__Exercise details__. Pull out every line in the records that contains the string "Apply", and copy each one over unchanged.

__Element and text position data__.
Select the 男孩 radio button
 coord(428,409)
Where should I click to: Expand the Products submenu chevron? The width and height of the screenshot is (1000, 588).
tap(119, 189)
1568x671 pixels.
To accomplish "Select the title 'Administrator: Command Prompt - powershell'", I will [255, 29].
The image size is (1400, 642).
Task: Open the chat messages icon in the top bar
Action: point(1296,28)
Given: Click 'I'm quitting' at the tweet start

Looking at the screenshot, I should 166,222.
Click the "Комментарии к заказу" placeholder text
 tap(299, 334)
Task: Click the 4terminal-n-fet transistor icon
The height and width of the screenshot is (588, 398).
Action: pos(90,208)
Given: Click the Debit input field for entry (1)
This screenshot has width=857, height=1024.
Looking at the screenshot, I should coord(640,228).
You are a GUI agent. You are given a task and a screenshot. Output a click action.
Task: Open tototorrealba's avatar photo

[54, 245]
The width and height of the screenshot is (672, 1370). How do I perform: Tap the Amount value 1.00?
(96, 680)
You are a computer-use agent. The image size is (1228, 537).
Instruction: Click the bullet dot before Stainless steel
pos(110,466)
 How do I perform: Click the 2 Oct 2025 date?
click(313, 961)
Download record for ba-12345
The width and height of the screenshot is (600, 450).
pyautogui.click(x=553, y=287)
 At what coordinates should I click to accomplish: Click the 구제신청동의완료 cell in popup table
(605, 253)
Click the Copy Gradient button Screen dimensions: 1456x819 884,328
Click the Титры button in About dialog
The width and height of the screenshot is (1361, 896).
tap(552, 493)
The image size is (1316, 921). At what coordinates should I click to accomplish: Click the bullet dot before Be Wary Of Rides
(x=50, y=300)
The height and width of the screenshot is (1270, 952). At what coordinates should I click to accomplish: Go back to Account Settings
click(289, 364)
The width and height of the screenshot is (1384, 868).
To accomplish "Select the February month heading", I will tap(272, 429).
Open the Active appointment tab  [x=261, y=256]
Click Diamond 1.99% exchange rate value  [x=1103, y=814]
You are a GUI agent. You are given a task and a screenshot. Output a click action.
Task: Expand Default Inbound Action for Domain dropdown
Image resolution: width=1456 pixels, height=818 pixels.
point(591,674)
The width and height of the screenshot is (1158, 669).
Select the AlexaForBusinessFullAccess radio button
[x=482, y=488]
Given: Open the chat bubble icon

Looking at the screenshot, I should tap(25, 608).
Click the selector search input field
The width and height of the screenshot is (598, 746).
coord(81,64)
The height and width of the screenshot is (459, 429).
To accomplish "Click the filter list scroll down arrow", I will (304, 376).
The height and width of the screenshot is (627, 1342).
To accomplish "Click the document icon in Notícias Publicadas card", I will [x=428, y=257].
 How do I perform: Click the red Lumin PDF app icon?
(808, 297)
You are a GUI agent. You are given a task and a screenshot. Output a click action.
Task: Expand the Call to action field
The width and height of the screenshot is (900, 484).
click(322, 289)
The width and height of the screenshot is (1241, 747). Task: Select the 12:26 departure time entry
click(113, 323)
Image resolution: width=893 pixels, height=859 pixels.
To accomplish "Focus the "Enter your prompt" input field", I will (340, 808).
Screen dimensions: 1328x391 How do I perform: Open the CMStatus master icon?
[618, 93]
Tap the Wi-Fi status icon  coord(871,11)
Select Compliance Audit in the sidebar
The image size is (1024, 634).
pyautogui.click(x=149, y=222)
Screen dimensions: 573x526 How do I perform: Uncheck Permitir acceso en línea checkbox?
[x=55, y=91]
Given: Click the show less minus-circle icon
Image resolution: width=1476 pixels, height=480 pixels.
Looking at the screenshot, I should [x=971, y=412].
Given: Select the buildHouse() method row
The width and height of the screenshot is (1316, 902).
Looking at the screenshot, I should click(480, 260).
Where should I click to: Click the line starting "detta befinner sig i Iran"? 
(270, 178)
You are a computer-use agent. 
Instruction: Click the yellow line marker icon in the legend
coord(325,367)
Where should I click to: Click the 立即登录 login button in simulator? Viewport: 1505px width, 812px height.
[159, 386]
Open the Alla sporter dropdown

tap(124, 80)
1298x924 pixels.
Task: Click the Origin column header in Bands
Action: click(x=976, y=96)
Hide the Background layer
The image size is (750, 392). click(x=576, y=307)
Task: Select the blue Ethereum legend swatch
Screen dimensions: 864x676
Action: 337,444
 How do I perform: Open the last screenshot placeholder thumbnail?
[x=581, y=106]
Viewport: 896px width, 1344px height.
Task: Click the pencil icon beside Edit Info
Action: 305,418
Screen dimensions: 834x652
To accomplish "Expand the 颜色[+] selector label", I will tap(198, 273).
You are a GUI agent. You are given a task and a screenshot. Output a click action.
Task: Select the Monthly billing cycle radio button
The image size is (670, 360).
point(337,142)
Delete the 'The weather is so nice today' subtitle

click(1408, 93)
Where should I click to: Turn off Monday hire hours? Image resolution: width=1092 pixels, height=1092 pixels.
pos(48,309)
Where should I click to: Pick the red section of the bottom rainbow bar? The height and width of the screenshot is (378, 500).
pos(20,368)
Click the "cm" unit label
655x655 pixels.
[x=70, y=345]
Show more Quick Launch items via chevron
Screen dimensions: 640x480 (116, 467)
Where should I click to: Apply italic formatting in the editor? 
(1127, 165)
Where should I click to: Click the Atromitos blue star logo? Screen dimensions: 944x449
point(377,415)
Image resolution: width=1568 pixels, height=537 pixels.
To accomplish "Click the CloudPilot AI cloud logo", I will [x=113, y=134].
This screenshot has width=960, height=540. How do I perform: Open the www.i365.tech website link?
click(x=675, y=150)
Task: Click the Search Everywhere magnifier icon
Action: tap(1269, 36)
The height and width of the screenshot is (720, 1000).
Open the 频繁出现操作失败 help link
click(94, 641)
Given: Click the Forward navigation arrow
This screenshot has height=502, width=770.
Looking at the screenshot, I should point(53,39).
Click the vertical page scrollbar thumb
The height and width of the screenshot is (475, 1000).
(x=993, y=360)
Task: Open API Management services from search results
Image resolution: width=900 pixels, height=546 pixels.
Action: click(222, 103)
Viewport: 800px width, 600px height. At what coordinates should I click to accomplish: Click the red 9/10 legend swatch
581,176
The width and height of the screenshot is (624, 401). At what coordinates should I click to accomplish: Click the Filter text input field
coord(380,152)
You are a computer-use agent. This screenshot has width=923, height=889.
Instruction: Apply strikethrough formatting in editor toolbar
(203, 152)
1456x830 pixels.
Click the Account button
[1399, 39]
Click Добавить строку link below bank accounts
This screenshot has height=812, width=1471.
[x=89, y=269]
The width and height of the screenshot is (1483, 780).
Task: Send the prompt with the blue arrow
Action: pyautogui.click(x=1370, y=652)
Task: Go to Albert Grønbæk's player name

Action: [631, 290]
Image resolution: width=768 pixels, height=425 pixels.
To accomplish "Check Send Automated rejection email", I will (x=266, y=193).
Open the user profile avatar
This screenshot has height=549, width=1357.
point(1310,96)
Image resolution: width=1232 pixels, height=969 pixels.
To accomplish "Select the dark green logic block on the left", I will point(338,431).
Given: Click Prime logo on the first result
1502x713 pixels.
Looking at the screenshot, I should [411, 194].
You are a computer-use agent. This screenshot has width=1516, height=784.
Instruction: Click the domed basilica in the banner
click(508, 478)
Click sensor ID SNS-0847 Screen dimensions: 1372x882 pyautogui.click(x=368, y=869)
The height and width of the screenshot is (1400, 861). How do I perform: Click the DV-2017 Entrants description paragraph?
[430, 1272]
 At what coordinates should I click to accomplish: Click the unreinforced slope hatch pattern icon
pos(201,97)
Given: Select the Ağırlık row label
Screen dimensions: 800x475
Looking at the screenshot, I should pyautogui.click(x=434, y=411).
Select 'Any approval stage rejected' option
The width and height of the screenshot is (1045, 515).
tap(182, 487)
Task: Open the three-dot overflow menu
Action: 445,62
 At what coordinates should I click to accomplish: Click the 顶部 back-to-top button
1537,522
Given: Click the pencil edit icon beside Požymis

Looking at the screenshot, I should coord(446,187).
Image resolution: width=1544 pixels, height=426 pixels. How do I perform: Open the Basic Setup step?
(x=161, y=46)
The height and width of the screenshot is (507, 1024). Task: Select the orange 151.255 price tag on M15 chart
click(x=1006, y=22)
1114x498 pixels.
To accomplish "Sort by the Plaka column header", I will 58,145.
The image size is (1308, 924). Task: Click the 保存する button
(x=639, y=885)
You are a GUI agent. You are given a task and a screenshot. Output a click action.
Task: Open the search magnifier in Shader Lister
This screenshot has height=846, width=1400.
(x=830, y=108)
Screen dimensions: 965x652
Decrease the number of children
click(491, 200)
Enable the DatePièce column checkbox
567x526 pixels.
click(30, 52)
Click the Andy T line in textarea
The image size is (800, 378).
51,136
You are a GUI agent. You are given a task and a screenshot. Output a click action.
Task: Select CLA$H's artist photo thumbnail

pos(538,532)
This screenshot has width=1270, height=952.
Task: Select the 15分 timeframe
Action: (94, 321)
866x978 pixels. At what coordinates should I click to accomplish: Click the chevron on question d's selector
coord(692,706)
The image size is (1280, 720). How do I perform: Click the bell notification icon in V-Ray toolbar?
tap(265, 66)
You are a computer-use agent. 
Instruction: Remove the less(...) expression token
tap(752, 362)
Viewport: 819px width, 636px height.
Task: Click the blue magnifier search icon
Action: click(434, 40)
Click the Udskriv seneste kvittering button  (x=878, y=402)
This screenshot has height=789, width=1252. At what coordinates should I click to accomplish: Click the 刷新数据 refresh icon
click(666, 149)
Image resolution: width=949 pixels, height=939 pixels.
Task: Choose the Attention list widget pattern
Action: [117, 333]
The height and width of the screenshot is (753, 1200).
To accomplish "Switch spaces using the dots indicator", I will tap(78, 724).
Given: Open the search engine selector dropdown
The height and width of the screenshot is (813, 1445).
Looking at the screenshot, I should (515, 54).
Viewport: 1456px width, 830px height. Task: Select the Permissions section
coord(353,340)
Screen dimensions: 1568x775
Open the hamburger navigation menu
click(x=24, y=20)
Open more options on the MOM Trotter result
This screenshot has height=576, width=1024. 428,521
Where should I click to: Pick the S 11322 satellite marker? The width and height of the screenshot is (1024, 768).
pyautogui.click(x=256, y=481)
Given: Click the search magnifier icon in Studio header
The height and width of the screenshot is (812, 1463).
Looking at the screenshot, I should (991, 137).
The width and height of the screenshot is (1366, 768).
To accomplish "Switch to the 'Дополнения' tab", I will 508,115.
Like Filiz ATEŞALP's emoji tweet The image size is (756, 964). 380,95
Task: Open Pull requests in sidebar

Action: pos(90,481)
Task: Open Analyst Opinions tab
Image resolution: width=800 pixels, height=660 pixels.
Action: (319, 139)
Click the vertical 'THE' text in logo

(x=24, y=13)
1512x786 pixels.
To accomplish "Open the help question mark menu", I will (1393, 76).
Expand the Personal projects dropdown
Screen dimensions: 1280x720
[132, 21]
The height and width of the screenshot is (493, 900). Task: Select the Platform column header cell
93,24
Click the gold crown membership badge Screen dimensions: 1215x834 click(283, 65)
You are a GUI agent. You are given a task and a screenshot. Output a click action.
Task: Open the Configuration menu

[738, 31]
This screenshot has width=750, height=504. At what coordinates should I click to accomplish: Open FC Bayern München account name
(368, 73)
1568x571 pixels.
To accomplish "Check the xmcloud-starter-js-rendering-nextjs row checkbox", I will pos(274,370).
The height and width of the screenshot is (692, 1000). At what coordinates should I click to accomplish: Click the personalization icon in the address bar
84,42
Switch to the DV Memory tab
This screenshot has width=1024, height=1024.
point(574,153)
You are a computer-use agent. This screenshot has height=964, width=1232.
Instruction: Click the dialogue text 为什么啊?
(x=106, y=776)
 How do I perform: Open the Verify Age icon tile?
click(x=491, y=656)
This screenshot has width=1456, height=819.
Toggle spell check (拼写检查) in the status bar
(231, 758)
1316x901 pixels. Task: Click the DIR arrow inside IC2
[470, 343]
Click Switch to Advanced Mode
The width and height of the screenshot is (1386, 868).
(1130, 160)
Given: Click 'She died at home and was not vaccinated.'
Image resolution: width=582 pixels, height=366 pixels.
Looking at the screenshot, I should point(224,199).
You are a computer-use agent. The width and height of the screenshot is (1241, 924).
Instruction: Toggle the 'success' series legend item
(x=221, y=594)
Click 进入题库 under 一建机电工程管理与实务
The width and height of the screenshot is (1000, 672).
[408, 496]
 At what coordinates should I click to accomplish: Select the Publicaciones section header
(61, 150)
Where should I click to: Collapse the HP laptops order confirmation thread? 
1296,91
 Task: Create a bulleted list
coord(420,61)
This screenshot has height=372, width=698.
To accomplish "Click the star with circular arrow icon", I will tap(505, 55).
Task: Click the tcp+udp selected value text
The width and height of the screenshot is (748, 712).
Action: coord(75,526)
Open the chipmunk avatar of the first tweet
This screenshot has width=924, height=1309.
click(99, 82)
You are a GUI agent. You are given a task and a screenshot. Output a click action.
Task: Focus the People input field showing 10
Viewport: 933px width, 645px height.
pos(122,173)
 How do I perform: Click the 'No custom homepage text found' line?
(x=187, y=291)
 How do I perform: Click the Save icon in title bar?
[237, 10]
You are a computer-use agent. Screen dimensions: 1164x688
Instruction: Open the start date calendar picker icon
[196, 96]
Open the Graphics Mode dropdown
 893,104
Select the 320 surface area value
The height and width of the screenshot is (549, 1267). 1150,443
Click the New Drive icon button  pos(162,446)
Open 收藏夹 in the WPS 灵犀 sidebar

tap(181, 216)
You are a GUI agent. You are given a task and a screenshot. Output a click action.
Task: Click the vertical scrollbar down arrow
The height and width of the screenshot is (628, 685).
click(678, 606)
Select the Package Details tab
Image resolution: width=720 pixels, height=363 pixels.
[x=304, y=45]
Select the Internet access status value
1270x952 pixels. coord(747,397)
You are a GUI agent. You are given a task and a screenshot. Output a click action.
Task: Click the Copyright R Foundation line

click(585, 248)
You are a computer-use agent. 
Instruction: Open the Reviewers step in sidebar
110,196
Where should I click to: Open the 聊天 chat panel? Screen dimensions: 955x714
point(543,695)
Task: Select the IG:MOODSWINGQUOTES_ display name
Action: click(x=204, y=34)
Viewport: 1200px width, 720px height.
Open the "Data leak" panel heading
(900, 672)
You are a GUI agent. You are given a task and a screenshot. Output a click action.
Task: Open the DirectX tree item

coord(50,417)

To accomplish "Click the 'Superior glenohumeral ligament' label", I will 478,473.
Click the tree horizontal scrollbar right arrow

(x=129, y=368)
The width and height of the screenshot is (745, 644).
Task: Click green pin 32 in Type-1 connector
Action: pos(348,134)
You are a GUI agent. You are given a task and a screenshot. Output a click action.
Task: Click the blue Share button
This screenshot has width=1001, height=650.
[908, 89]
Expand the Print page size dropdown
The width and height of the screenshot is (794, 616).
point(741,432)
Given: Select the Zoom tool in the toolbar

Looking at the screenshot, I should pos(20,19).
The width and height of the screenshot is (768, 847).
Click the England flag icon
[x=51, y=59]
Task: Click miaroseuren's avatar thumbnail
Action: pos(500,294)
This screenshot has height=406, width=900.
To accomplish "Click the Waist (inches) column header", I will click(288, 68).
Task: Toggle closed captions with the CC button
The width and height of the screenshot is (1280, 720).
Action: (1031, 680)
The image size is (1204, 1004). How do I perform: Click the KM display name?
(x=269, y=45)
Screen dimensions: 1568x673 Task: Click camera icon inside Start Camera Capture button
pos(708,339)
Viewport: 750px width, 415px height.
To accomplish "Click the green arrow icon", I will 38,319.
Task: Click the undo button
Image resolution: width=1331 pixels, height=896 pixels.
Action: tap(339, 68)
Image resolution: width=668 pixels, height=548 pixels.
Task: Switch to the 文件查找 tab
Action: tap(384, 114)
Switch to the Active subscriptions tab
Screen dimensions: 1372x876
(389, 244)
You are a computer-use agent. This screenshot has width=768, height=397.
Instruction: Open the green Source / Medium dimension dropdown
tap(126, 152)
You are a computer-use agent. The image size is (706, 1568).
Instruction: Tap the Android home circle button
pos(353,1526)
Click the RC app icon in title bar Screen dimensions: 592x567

__Right answer__.
Where should I click to: Apply italic formatting in the editor? 
Instruction: Apply strikethrough formatting in editor toolbar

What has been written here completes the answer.